INSTRUCTIONS FOR THE TASK:
Reproduce every line of text in the material below without alteration, leaving out the pictures.

Start of GIVEN DATA

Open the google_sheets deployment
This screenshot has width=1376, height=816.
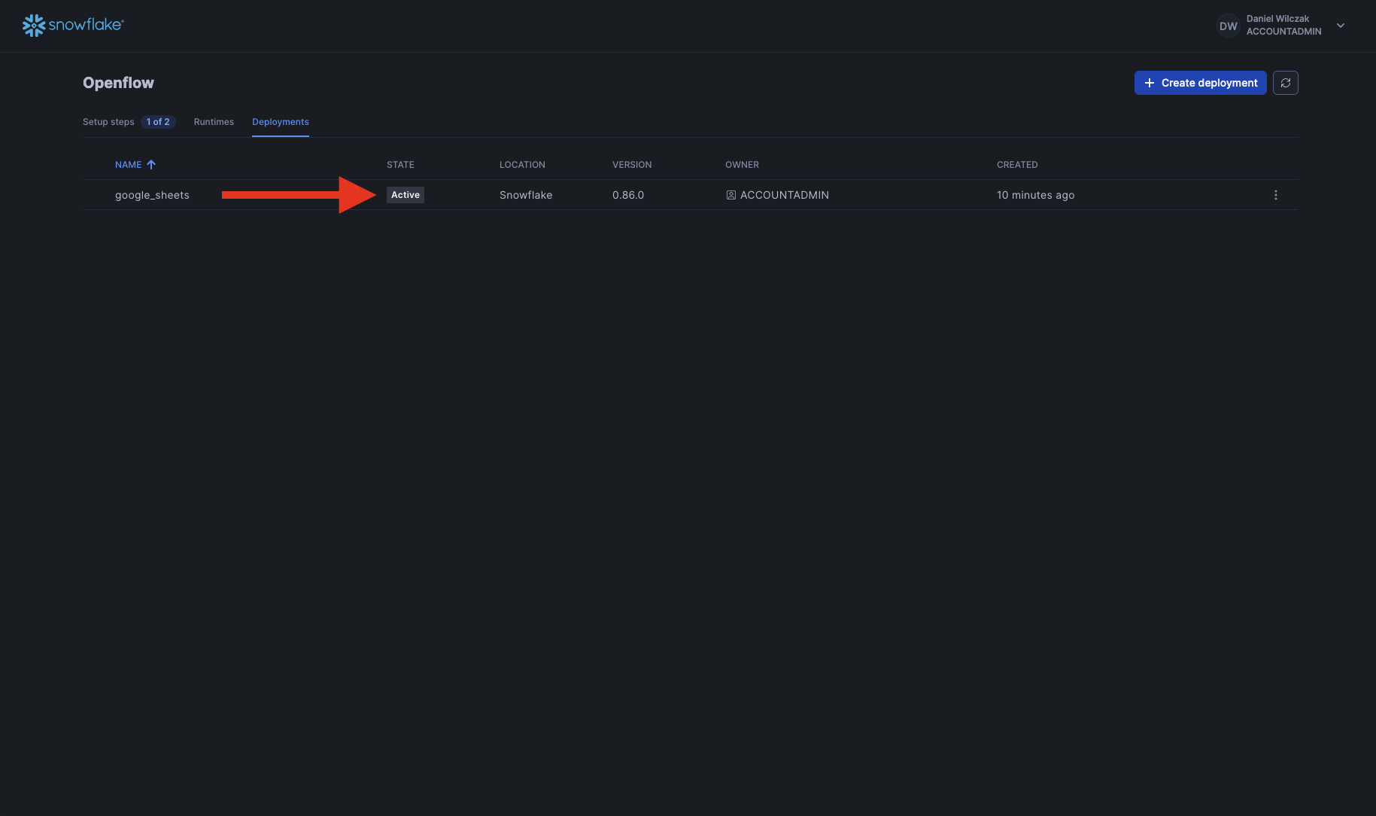tap(152, 195)
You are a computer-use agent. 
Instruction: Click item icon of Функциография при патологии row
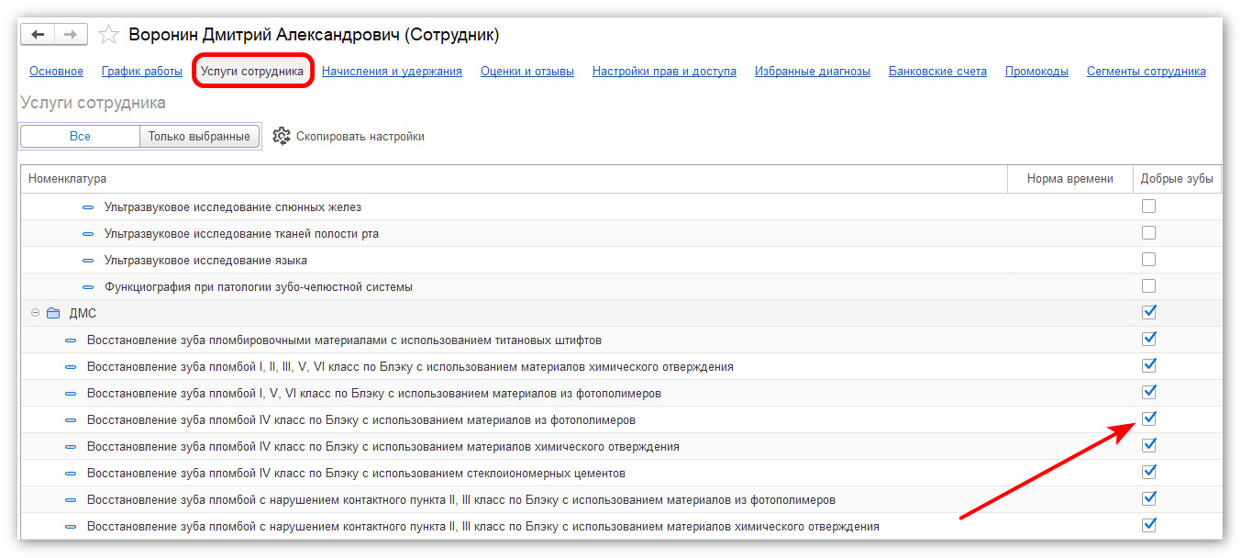[x=88, y=287]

End of GIVEN DATA

RESPONSE TO THE TASK:
Open the google_sheets deployment
This screenshot has width=1376, height=816.
tap(152, 195)
You are a computer-use agent. 
Instruction: Click item icon of Функциография при патологии row
[x=88, y=287]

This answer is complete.